#### [WHAT IS REQUIRED]
Can you recast the lines of these rows as a Markdown table with the columns Line No. and Content, beginning at the first line and continuing through the line with "[x=545, y=647]", both ends included, and skipping blank lines?

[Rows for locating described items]

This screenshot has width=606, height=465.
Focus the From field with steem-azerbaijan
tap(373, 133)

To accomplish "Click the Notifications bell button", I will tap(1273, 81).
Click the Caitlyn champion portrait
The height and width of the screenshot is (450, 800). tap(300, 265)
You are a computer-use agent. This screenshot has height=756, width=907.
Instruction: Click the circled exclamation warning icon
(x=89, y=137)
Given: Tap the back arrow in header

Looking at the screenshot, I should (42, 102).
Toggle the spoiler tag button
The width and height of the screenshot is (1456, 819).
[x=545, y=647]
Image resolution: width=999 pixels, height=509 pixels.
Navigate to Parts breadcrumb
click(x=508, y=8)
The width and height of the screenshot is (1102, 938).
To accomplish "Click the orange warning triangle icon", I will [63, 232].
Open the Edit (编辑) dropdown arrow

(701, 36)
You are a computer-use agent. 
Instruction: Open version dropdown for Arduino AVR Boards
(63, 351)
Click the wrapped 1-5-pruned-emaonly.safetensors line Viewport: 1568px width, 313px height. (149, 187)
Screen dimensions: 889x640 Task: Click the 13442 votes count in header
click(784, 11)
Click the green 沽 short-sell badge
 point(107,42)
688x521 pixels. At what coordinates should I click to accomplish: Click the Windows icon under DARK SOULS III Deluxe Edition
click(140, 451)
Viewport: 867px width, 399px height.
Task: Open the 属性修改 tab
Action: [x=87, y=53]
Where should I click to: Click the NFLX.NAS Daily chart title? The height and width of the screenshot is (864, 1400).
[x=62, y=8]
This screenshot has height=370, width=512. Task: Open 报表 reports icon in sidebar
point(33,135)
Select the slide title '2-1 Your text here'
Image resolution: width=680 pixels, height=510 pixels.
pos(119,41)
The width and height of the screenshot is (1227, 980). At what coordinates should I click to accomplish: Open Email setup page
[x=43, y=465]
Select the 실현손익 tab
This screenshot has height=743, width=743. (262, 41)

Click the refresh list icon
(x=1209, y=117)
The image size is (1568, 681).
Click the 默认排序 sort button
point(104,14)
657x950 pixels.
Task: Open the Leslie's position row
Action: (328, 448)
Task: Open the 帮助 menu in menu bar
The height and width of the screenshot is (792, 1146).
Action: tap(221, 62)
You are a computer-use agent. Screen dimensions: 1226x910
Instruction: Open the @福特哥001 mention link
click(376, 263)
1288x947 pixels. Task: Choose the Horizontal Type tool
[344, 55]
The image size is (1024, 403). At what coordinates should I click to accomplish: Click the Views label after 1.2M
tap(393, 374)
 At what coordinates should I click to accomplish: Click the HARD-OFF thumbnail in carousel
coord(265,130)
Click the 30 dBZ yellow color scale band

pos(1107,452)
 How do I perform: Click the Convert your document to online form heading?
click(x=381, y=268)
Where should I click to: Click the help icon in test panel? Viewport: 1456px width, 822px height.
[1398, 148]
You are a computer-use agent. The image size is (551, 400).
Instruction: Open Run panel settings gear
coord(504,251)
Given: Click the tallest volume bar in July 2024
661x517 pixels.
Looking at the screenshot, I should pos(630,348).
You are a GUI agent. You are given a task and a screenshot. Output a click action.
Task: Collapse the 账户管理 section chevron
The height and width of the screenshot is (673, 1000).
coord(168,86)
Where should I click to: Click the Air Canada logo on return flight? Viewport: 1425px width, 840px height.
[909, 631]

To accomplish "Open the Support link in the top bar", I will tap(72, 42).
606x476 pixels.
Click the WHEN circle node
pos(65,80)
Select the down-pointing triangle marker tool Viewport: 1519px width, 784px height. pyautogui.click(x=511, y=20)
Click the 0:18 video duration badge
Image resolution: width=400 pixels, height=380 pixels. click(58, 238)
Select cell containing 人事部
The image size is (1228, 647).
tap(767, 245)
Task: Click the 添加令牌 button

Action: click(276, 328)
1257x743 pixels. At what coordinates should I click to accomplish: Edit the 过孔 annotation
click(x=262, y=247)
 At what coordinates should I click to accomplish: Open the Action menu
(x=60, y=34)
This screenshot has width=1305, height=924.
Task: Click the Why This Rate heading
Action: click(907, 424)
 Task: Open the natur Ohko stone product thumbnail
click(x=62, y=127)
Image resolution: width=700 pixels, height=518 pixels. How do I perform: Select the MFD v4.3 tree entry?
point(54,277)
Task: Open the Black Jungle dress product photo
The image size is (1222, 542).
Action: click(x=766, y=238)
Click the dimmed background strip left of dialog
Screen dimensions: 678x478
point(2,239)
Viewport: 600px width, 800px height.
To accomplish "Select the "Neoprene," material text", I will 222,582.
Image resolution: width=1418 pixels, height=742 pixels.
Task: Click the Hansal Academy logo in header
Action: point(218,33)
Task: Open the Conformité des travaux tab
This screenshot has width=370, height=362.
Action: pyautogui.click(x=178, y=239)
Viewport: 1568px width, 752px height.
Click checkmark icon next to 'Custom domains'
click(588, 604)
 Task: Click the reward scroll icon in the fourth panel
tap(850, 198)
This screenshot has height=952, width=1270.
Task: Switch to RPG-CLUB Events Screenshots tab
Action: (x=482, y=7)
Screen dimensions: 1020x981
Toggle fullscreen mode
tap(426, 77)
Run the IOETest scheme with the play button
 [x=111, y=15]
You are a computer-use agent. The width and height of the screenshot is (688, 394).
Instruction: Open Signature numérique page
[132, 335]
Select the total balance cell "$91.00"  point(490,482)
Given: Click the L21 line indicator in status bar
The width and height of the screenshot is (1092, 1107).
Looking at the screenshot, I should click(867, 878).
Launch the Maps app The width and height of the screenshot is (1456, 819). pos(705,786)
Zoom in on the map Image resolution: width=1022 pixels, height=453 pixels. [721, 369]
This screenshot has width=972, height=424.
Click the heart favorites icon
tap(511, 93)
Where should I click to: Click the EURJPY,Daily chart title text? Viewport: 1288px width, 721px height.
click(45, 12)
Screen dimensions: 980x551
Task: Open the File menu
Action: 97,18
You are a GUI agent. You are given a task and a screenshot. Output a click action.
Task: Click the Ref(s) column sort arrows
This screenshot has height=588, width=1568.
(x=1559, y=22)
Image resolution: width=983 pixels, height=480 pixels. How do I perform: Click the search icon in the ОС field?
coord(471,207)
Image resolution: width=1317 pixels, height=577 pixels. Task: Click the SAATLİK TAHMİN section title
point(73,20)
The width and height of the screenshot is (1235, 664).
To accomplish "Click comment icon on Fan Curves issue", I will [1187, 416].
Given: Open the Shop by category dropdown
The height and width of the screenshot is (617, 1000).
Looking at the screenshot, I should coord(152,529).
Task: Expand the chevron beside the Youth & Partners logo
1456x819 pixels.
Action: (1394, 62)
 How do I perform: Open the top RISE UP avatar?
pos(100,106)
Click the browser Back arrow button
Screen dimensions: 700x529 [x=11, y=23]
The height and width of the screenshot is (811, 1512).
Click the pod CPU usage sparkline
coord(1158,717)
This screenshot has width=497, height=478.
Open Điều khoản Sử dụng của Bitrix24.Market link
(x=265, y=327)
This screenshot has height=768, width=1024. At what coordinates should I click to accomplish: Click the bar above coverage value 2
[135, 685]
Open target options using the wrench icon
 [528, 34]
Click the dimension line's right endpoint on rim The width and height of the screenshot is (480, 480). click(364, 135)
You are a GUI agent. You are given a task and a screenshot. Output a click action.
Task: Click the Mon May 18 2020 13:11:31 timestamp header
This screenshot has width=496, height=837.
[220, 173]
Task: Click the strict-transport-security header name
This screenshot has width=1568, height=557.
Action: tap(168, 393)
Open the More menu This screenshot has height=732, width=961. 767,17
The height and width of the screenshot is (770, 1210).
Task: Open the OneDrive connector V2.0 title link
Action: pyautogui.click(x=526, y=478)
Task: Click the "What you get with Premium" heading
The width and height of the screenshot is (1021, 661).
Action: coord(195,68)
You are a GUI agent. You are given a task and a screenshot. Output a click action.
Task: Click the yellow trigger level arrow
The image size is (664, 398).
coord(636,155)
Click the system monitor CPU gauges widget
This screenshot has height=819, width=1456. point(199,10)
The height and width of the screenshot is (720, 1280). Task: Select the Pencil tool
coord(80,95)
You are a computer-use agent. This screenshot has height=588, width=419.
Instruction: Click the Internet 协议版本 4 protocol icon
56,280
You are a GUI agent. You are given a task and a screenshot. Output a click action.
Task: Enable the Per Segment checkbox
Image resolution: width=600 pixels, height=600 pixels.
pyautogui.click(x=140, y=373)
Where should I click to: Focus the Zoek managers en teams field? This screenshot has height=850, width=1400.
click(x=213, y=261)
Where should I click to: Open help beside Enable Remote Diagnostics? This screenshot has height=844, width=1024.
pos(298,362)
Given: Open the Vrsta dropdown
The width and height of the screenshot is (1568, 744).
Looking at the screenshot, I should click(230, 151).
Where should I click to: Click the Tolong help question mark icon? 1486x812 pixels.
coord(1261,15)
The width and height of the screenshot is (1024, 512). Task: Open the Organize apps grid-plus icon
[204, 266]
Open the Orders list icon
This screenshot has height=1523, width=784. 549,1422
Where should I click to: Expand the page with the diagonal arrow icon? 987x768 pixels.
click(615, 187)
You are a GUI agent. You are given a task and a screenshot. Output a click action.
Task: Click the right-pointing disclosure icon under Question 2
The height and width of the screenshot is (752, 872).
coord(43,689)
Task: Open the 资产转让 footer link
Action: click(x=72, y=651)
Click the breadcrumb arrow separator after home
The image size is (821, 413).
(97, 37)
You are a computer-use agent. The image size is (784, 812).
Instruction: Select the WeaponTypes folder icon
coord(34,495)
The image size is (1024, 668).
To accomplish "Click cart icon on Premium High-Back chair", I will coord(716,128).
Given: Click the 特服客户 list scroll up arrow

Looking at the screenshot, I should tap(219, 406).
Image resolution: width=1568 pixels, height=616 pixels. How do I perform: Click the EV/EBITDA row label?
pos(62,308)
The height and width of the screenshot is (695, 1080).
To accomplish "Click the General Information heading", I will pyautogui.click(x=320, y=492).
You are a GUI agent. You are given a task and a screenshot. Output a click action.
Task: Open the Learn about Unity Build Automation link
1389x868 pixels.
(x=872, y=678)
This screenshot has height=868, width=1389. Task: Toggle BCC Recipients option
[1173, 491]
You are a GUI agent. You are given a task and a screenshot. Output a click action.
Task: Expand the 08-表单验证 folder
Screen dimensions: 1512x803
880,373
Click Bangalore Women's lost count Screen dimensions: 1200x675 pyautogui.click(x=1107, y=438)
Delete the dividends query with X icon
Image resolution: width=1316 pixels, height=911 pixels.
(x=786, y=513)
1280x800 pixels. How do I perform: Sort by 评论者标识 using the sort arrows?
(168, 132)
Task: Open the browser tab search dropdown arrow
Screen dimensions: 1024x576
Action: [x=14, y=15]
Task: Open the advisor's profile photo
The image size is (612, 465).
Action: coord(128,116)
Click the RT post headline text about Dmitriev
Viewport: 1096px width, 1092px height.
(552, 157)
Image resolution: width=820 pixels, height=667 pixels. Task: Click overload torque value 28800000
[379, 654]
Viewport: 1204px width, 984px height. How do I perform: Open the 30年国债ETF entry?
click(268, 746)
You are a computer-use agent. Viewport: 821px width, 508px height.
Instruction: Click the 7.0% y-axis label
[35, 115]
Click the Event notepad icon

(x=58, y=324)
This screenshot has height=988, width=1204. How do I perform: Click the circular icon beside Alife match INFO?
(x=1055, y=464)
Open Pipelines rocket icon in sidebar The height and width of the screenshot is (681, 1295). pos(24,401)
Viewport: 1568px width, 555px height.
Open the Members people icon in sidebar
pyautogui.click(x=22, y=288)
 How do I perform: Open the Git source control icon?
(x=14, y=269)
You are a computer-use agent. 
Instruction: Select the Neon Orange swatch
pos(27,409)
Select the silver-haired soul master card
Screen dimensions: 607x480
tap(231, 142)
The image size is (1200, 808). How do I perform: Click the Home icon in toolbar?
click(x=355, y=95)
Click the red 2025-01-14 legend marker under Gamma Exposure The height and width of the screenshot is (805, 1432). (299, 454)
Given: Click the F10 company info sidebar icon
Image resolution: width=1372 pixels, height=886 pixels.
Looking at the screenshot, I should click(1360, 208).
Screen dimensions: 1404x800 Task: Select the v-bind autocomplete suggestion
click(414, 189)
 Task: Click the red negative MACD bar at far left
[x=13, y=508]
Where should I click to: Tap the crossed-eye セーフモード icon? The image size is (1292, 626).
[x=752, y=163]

#### [SOLUTION TO THIS PROBLEM]
| Line No. | Content |
|---|---|
| 1 | This screenshot has width=606, height=465. |
| 2 | Focus the From field with steem-azerbaijan |
| 3 | tap(373, 133) |
| 4 | To accomplish "Click the Notifications bell button", I will tap(1273, 81). |
| 5 | Click the Caitlyn champion portrait |
| 6 | The height and width of the screenshot is (450, 800). tap(300, 265) |
| 7 | You are a computer-use agent. This screenshot has height=756, width=907. |
| 8 | Instruction: Click the circled exclamation warning icon |
| 9 | (x=89, y=137) |
| 10 | Given: Tap the back arrow in header |
| 11 | Looking at the screenshot, I should (42, 102). |
| 12 | Toggle the spoiler tag button |
| 13 | The width and height of the screenshot is (1456, 819). |
| 14 | [x=545, y=647] |